Perceptron convergence
First, take a look at the lecture notes for the convergence proof.
Then, check out this perceptron applet to gain some intuition about the algorithm. If you try it for separable data, you should notice that it works well in the sense that it converges relatively quickly on a separating line. However, keep in mind that this line will likely not have the nice max-margin property we get from SVMs. For example, the line below is the one the perceptron algorithm chooses for this separable dataset:
If you try running the perceptron applet for non-separable data, it should become apparent that some additional machinery is necessary in order to make the algorithm converge. That is, you will notice that the perceptron algorithm will oscillate back and forth between several different classifiers when the data is non-separable. For instance, for the example data shown below, the algorithm oscillates back and forth between classifiers like these two:
In practice, there are two ways we can deal with this:
- Choose a small learning rate: Instead of updating {$\mathbf{w}_{t+1} = \mathbf{w}_t + y_t\mathbf{x}_t$} we could use a more conservative update formula with a learning rate parameter {$\eta \in (0, 1]$} so that {$\mathbf{w}_{t+1} = \mathbf{w}_t + \eta y_t\mathbf{x}_t$}. The smaller the value of {$\eta$}, the smaller the impact of a misclassified point on {$\mathbf{w}$}. While this won't entirely eliminate the oscillating behavior, it will make the oscillations smaller. That is, the classifiers oscillated between will be more similar to each other.

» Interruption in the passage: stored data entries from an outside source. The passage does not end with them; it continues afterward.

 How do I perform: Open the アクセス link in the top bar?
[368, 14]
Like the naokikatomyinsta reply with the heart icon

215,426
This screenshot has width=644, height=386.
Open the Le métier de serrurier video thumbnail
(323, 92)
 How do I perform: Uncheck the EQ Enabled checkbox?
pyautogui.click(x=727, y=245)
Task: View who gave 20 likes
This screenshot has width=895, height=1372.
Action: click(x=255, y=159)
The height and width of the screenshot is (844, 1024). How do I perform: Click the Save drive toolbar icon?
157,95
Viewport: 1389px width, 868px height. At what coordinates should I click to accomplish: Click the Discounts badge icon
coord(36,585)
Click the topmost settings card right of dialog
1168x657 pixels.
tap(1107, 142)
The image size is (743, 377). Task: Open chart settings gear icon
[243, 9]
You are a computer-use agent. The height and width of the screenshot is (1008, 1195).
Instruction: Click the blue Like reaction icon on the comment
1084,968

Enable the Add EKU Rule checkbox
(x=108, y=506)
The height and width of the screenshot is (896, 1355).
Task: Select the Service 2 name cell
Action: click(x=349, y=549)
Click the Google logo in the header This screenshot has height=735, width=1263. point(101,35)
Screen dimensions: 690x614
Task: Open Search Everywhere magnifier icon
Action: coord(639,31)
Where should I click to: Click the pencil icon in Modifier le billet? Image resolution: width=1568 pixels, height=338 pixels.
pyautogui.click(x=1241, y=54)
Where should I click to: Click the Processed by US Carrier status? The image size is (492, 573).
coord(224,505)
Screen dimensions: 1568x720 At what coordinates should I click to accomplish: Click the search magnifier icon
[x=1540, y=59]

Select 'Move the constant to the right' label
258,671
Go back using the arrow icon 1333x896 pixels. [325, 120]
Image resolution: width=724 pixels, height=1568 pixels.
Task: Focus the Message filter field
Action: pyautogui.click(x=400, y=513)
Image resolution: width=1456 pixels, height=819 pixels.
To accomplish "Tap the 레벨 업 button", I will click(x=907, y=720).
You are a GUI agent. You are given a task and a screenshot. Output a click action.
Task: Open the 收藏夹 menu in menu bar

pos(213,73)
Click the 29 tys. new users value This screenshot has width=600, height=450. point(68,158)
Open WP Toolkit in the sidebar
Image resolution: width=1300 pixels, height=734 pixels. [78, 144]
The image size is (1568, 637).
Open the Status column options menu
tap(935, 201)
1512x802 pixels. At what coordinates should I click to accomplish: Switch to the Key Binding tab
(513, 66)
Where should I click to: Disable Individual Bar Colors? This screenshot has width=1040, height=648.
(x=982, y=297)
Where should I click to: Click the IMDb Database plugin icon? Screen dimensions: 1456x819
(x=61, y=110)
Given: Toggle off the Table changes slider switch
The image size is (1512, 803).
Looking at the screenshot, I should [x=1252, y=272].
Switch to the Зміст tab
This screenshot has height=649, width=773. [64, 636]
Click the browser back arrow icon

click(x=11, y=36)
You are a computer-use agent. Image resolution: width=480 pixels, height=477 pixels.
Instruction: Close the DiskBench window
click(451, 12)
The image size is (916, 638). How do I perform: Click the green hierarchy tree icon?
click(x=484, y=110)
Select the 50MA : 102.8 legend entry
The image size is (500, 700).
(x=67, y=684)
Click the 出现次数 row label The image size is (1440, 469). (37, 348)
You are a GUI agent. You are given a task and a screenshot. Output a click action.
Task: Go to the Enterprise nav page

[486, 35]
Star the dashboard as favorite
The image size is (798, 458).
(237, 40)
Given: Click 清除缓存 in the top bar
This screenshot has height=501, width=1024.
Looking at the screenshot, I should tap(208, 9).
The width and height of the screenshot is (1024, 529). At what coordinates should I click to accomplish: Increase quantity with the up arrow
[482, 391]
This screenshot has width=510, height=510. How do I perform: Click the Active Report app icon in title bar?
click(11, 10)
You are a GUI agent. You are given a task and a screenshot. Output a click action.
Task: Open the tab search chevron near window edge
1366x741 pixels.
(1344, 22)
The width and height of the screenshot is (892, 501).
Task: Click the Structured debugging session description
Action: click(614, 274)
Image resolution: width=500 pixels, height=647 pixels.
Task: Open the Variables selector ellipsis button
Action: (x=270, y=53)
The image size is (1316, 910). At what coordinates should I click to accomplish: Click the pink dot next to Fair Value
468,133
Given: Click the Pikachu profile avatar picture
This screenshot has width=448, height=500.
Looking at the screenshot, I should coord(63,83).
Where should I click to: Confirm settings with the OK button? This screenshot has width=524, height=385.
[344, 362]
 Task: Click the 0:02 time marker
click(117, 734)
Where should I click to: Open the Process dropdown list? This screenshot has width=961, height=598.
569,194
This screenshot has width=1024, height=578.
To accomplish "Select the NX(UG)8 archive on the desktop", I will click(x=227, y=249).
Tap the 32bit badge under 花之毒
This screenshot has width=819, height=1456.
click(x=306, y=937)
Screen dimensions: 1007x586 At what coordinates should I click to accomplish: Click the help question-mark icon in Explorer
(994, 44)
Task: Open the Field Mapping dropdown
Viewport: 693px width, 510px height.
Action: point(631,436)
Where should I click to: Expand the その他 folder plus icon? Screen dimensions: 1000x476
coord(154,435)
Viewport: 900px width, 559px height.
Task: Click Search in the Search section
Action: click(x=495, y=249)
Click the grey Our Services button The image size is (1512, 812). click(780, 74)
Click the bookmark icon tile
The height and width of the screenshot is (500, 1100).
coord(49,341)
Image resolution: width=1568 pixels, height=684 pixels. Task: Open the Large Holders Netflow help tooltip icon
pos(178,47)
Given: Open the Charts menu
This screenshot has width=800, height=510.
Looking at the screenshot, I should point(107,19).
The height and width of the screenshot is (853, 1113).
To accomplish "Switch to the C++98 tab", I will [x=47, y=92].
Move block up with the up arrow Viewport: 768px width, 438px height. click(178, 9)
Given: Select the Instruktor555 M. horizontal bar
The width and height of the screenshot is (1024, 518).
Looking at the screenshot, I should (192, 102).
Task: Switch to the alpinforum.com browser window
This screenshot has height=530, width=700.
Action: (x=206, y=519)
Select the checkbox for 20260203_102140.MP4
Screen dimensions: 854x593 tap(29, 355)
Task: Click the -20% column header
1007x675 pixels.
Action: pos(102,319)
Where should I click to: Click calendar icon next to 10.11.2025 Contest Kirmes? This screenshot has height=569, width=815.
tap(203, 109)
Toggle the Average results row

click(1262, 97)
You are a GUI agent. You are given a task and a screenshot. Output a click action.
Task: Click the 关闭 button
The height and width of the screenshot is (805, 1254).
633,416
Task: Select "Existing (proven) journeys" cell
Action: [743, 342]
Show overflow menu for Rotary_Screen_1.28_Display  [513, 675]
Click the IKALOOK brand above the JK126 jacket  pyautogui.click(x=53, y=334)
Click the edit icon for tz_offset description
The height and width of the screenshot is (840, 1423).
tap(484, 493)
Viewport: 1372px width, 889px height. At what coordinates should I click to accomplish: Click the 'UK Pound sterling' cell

- A more complete solution to the problem is the averaged perceptron algorithm. This is a modification to the perceptron algorithm that stores an averaged weight vector and makes final predictions based on this averaged vector. That is, we let each weight be the average of its values across all iterations. To implement this, you can simply use an auxiliary vector {$\mathbf{s}$} to store a running sum of {$\mathbf{w_t}$} and in the end divide {$\mathbf{s}$} by the total number of perceptron iterations run, {$T$}.